Rauner’s High-End Wine Club Adds to Class-Warfare Fight

Illinois politics is buzzed about Bruce Rauner -- and Rahm Emanuel’s -- taste for expensive vino in the latest development in a campaign that has been dominated by class warfare.

Rauner, the billionaire Republican nominee for governor in the nation’s fifth-most-populous state, told reporters today that he belongs to an exclusive wine club that costs more than $100,000 to join.

The question arose after a weekend report in the Chicago Tribune that included a 2010 photo taken by a Montana newspaper showing Emanuel walking along the banks of the Yellowstone River while holding a bottle of Napa Valley Reserve that can only be bought through the club.

Rauner, 58, a friend and former business colleague of Chicago’s mayor, is also in the photo. At the time the image was taken near Rauner’s Montana vacation home, Emanuel was President Barack Obama’s White House chief of staff.

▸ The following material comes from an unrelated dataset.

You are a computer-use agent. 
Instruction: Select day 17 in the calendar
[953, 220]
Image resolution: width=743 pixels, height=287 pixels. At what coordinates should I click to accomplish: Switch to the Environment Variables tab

The two men met during Emanuel’s brief stint in the investment-banking business and share an interest in remaking public education.

Emanuel earned at least $17 million in three years as an investment banker after leaving President Bill Clinton’s White House, public records show. Some of that income came from a deal involving Rauner’s GTCR LLC, a private-equity firm based in Chicago.

‘Out-of-Touch’

“You just can’t get more out-of-touch than Republican billionaire Bruce Rauner,” Izabela Miltko, a spokesman for Democratic Governor Pat Quinn, said in a statement today. “While enjoying a luxury $140,000 wine club membership, Republican Bruce Rauner actually proposed to cut the minimum wage.”

Rauner, who has worked in finance for three decades, owns nine homes and reported $53 million in 2012 income, Bloomberg Markets magazine reported in June. Polls reflect a close contest in Obama’s home state, where a Republican last won a gubernatorial election in 1998.

Emanuel has endorsed Quinn for re-election, although the photo could present problems for his own bid for another term early next year. The first-term mayor faces the prospect of a February 2015 challenge from Karen Lewis, the Chicago Teachers Union president and someone who has suggested Emanuel is an elitist who hasn’t represented the needs of average families.